(Dataset entries)

◇ ◇ ◇ ◇ ◇ ◇ ◇

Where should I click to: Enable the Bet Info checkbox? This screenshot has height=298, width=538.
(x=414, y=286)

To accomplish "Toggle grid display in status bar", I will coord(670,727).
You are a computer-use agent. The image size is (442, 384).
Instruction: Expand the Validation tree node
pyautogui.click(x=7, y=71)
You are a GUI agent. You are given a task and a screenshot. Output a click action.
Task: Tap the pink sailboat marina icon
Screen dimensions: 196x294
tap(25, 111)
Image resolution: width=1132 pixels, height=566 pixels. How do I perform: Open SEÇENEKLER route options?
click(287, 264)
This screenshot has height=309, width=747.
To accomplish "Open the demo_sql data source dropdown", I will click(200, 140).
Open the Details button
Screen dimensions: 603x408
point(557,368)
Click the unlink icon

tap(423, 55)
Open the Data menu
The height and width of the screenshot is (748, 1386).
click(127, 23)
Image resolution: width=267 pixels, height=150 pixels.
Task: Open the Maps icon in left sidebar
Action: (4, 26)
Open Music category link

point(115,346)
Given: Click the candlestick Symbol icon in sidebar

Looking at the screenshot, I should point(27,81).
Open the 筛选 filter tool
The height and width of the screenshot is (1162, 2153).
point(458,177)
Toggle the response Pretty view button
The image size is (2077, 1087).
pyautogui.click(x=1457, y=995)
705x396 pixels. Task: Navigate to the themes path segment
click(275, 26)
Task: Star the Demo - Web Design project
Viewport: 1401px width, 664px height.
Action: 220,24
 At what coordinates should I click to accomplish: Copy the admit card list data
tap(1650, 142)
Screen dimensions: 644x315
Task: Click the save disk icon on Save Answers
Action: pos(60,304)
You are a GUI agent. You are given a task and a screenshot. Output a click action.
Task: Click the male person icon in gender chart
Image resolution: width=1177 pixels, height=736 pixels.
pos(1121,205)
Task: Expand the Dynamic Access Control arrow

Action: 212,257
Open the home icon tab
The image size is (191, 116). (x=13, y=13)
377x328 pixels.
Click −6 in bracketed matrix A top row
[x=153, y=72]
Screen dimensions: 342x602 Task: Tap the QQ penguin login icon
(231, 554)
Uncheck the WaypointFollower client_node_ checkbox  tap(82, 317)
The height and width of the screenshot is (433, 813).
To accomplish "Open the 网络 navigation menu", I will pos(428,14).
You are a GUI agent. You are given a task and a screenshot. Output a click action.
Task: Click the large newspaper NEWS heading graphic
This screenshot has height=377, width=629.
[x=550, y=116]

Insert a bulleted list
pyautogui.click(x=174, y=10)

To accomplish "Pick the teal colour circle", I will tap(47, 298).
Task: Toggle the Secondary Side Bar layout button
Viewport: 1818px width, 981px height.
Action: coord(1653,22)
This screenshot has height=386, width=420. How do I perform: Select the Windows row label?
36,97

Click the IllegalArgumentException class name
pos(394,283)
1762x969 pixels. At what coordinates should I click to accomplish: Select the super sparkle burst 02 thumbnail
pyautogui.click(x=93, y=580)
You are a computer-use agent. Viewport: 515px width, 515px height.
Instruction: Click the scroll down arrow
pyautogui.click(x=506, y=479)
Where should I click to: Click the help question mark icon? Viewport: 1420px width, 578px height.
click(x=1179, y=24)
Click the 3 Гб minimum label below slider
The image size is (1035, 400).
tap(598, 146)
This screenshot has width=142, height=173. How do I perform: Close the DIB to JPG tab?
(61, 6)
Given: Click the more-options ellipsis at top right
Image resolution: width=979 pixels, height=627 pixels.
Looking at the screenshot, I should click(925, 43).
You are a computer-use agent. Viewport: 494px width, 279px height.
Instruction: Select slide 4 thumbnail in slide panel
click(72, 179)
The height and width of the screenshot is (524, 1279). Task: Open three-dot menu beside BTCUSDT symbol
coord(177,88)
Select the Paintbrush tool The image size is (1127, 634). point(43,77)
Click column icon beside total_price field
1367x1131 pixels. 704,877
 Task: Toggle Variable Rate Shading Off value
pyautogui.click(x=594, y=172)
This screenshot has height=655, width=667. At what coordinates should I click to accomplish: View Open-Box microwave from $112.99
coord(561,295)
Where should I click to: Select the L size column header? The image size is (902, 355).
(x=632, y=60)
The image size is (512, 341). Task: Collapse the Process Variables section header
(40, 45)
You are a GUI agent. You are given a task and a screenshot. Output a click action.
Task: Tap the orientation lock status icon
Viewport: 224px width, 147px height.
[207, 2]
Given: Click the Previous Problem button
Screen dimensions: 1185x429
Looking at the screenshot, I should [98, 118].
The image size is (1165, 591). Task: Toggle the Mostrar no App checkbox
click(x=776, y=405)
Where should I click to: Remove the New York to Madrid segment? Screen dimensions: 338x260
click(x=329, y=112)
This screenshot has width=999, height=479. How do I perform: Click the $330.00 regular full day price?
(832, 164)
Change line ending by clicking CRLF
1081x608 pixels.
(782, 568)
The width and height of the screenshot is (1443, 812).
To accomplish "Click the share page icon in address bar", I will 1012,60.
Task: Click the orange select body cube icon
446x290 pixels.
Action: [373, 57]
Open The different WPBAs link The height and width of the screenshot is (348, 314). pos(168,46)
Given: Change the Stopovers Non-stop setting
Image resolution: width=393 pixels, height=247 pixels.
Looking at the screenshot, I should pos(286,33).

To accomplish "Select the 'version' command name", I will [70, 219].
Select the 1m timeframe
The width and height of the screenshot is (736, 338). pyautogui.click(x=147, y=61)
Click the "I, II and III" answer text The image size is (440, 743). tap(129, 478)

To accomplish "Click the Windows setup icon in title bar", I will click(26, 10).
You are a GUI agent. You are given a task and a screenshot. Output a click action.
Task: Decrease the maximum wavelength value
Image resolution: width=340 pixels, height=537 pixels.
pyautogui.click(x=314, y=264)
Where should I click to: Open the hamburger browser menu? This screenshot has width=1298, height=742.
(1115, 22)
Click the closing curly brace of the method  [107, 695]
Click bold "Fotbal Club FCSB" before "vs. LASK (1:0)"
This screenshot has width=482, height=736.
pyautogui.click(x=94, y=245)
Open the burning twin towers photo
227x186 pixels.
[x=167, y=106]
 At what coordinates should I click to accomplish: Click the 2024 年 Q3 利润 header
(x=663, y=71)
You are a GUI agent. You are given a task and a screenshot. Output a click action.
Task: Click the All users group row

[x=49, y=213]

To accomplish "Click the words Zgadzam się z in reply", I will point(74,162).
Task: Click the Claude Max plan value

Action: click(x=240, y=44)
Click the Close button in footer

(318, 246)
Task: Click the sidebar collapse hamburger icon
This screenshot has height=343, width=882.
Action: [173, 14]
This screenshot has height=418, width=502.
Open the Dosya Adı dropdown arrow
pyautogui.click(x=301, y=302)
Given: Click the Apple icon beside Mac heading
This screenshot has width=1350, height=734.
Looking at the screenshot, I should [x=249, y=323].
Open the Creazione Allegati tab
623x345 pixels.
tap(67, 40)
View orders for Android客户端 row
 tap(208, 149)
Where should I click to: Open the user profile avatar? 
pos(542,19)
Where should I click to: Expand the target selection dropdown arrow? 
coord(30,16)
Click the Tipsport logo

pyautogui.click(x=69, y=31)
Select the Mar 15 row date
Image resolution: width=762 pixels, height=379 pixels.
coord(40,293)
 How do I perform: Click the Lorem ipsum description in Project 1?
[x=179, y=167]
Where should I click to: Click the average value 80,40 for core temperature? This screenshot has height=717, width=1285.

◇ ◇ ◇ ◇ ◇ ◇ ◇

Select each line in the material above that contains the word "menu", treating uppercase and lowercase as different, and copy those lines.

Open the Data menu
To accomplish "Open the 网络 navigation menu", I will pos(428,14).
The height and width of the screenshot is (524, 1279). Task: Open three-dot menu beside BTCUSDT symbol
Where should I click to: Open the hamburger browser menu? This screenshot has width=1298, height=742.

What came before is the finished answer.